# QUESTIONS
(a) Which agency released the proposed 2018 payment notice described in the article on exchange stability?
(b) Reproduce the passage from the article on exchange stability that begins at the words "Amid growing uncertainty" and ends after the words "than previously expected.".

-------- SELECTED EXTRACT --------

Proposed 2018 Payment Notice Targets Exchange Stability

Added on Sep 22, 2016

Proposed 2018 Payment Notice Targets Exchange Stability
From Industry Edge September 2016

Amid growing uncertainty regarding the Affordable Care Act (ACA) health insurance exchanges, the Centers for Medicare & Medicaid Services (CMS) recently released its proposed 2018 payment notice, which seeks to stabilize the exchanges. The proposal includes changes to the risk adjustment program, new rules for special enrollment periods and more latitude for insurers to design their own plans.

Over the past several months, several high-profile insurers have opted out of participation in the exchanges, also known as marketplaces, and higher proposed premiums have prompted questions about the viability of exchanges despite CMS pushback. One of the proposed provisions is designed to make it easier for a health insurer that leaves an exchange to return sooner than previously expected.

-------- DATA FOR REVIEW --------

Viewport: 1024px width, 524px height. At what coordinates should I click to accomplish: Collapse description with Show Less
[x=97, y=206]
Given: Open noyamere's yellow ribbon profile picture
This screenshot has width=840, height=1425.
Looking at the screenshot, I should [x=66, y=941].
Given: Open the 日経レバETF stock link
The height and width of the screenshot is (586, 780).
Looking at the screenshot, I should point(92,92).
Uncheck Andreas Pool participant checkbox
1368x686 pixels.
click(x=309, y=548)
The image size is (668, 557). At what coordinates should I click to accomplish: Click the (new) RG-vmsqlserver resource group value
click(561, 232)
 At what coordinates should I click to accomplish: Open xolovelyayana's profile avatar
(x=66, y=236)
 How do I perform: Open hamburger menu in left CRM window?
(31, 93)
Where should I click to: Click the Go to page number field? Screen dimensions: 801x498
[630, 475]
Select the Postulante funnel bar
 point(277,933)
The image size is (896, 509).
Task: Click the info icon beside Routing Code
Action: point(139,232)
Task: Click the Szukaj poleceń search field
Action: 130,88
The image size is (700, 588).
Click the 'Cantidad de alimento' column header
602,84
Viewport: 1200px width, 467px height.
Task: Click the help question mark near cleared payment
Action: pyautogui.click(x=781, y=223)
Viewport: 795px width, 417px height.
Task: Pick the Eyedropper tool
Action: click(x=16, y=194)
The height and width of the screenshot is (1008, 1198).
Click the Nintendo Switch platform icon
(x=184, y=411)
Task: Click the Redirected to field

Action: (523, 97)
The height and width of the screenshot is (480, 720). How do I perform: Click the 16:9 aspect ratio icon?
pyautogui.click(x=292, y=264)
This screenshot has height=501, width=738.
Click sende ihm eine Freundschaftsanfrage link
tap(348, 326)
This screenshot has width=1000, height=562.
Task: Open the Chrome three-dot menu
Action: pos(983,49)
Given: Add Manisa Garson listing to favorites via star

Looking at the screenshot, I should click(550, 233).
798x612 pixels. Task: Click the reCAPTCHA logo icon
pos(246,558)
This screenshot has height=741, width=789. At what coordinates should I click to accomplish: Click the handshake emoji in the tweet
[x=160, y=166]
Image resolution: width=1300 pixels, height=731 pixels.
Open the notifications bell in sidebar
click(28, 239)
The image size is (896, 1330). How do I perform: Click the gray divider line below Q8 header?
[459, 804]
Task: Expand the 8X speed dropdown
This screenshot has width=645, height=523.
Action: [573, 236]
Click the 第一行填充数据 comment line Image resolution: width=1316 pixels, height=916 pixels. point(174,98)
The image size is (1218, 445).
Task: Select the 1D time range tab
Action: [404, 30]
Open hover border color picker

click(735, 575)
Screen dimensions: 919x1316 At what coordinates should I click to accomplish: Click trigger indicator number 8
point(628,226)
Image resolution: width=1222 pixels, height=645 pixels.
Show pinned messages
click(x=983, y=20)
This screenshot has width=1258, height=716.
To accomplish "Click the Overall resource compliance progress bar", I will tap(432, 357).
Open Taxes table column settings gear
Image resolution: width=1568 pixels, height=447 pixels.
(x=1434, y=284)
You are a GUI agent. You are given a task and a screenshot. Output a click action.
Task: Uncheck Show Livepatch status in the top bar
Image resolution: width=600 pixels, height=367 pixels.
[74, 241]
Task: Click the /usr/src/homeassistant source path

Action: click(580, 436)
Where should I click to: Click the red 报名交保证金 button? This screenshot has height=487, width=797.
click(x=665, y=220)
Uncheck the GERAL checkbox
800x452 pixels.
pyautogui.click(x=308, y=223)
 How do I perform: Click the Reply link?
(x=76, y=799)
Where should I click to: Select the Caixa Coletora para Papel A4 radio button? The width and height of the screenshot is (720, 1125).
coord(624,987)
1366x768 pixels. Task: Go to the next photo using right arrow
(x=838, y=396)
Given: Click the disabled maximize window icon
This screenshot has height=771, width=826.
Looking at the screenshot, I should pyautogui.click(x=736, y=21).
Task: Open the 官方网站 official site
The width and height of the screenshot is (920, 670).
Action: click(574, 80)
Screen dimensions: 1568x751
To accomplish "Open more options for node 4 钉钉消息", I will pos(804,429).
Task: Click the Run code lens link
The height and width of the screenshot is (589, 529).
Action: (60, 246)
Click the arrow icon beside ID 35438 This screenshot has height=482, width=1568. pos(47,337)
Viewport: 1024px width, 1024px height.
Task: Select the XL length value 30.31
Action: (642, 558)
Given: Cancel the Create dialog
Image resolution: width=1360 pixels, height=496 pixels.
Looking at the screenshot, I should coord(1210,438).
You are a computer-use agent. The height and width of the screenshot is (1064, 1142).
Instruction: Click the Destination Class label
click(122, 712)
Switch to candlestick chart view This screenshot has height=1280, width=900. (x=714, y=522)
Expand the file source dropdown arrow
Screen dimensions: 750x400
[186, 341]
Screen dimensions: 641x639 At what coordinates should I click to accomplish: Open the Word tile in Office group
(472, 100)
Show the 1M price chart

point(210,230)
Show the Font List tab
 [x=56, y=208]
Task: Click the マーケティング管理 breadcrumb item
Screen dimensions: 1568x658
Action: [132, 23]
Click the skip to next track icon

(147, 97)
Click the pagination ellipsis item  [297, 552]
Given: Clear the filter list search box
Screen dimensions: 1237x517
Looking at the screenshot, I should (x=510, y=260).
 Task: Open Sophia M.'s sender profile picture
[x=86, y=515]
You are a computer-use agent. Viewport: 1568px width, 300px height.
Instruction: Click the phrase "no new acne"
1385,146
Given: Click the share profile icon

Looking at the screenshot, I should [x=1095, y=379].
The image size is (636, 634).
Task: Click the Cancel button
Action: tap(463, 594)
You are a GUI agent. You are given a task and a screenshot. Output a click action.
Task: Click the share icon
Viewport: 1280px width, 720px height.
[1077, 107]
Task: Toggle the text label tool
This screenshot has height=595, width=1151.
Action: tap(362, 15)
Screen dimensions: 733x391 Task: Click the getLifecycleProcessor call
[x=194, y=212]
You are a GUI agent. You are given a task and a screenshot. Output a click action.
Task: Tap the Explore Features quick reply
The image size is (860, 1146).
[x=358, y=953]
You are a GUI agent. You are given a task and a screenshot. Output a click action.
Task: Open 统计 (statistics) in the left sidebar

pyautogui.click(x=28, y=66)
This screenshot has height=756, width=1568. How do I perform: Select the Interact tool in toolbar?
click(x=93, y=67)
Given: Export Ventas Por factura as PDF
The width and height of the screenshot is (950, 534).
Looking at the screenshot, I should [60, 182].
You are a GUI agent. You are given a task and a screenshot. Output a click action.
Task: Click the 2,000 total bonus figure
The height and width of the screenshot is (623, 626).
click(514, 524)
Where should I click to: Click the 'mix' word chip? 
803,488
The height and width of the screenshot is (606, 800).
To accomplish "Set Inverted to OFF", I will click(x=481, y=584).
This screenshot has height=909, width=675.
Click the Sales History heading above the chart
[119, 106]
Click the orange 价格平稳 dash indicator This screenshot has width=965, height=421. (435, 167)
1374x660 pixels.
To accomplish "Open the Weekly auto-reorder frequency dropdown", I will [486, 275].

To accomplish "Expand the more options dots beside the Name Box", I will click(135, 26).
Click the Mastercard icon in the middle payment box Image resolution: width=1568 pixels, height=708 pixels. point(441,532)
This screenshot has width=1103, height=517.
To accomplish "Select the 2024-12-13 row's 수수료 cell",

--------

# SOLUTIONS TO EACH TASK
(a) The Centers for Medicare & Medicaid Services (CMS).

(b)
Amid growing uncertainty regarding the Affordable Care Act (ACA) health insurance exchanges, the Centers for Medicare & Medicaid Services (CMS) recently released its proposed 2018 payment notice, which seeks to stabilize the exchanges. The proposal includes changes to the risk adjustment program, new rules for special enrollment periods and more latitude for insurers to design their own plans.

Over the past several months, several high-profile insurers have opted out of participation in the exchanges, also known as marketplaces, and higher proposed premiums have prompted questions about the viability of exchanges despite CMS pushback. One of the proposed provisions is designed to make it easier for a health insurer that leaves an exchange to return sooner than previously expected.